Here is where the experiences of the Kenley Wing of RAF Fighter Command, who came to play a significant role in the RAF Non-Stop Offensive of 1941, are described in "PADDY FINUCANE AND THE LEGEND OF THE KENLEY WING." The Wing, one among 6 in the RAF, was made up of 452 (made up mostly of Australian fighter pilots), 485, (mostly New Zealanders), and 602 Squadrons. It was representative of the RAF itself, which contained in its ranks, many airmen from the farthest reaches of the British Empire and Commonwealth. There were also a few Irishmen like Finucane, a veteran of the Battle of Britain, who, during the summer and autumn of 1941, was making a name for himself as one of the RAF best known and top-scoring aces while serving as one of 452 Squadron's flight leaders. Indeed, 452 Squadron, of all the squadrons in the Kenley Wing, would develop a reputation with pilots of the caliber of Finucane and Keith 'Bluey' Truscott (Australian) as one of the top-scoring units in RAF Fighter Command. It seemed that whenever the Kenley Wing took part in sweeps over France that 452 Squadron would find itself involved in many a scrap with German fighters while the other 2 squadrons in the Wing encountered fewer or no enemy air opposition.

 

The book describes in considerable detail the intensity of the air combat the Kenley Wing experienced over France, as well as the standards the RAF had for assessing victory claims by its fighter pilots. What became increasingly evident is that there was a lot of overclaiming on the part of RAF Fighter Command during 1941. Much more so than had been the case during the Battle of Britain.
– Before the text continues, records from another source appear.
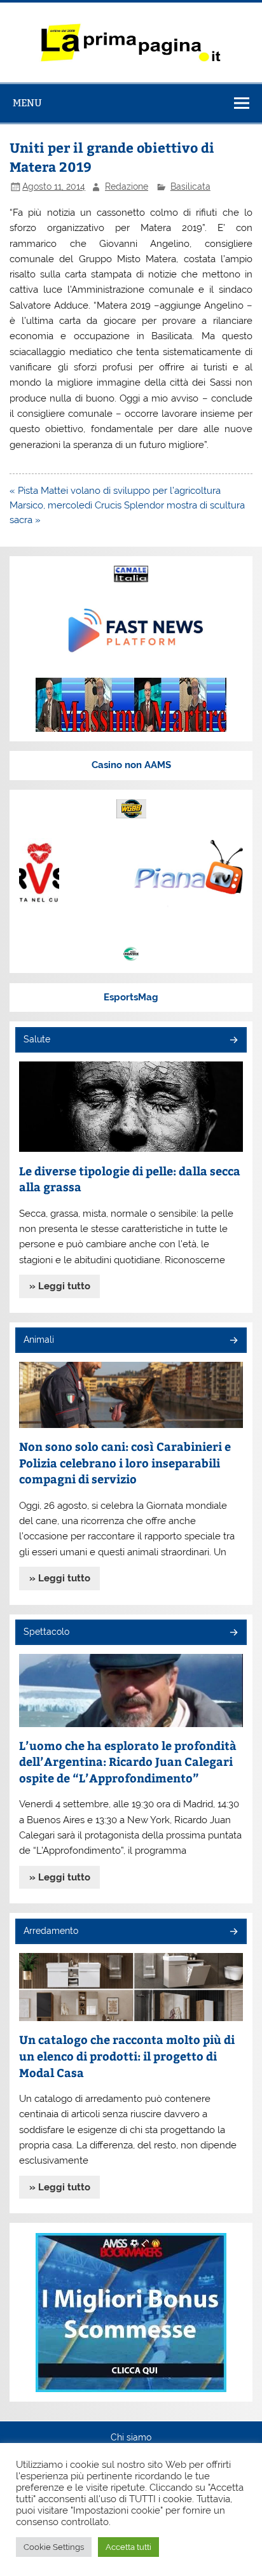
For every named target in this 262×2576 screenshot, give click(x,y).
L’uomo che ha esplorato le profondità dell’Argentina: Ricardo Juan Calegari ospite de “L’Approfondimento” (128, 1761)
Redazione (126, 186)
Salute (37, 1039)
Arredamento (51, 1931)
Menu (27, 103)
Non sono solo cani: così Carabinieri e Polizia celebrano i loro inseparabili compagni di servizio (125, 1462)
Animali (39, 1339)
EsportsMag (131, 997)
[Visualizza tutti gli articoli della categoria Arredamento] (233, 1932)
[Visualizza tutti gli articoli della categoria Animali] (233, 1341)
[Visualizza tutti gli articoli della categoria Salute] (233, 1040)
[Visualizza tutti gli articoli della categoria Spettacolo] (233, 1633)
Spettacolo (46, 1632)
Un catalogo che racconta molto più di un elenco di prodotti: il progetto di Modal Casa (127, 2055)
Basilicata (190, 186)
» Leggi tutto (59, 1286)
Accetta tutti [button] (128, 2547)
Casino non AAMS (131, 765)
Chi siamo (131, 2437)
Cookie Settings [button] (54, 2547)
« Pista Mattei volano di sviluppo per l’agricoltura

This couldn't always be helped because air combat is a life-and-death affair, carried out by fast moving fighters --- requiring constant alertness on the part of the individual fighter pilot --- fought in three dimensions. One wrong move --- sometimes measured in seconds --- could mean nursing a badly crippled Spitfire across the Channel to Britain, riding a flaming aircraft to either a watery death in the Channel or a fiery crash inland, or being shot down and forced to bail out over France. The latter for an RAF fighter pilot usually meant becoming a prisoner of war or evading capture and - with the help of the Resistance - getting to Southern France and across the Pyrenees Mountains to neutral Spain and a sure passage back to Britain and the war.

 

It also became clear from reading this book that while the RAF was able to provide a widening pool of trained fighter pilots (the EATS or Empire Air Training Scheme was crucial in this regard in which large numbers of RAF aviation cadets received their training in Canada) to replace its losses in France during 1941, it had not given most of its pilots much (if any) gunnery training. Lacking this vital skill was, along with aircraft mis-identication, another key reason behind overclaiming kills in air combat. Indeed, "... the root of the overclaiming problem seems to have lain in the tendency of some pilots to make forced links between purported cause and effect, in the context of an overstimulated combat environment where in fact no-one could see it all, and where many pilots did not see much at all - or anything at all. Despite this uncertainty principle, some pilots repeatedly drew definite causal links between, on the one hand, their gunnery attacks upon fleeting targets' and on the other, subsequent fleeting impressions of flashes, smoke, splashes, hunts, and dives. These putative causative connections were too often accepted by the intelligence officers at squadron, wing, and group level who assessed and confirmed the claims, and too often by the squadron COs, wing leaders, station commanders, senior air staff officers, and air officers commanding who signed off on the paperwork before sending it up to the next level of command. Moreover, all of these officers permitted such claims to be confirmed despite the lack of corroboration --- sometimes pilot claims were supported by reported sightings from other pilots, but they were also routinely accepted on the claimant's testimony alone."

 

I developed a deeper appreciation for the pilots of RAF Fighter Command from reading "PADDY FINUCANE AND THE LEGEND OF THE KENLEY WING."  It's an inspiring account into how these men, through sheer determination, skill, guts, and dedication to duty, helped pave the way to eventual Allied victory in May 1945.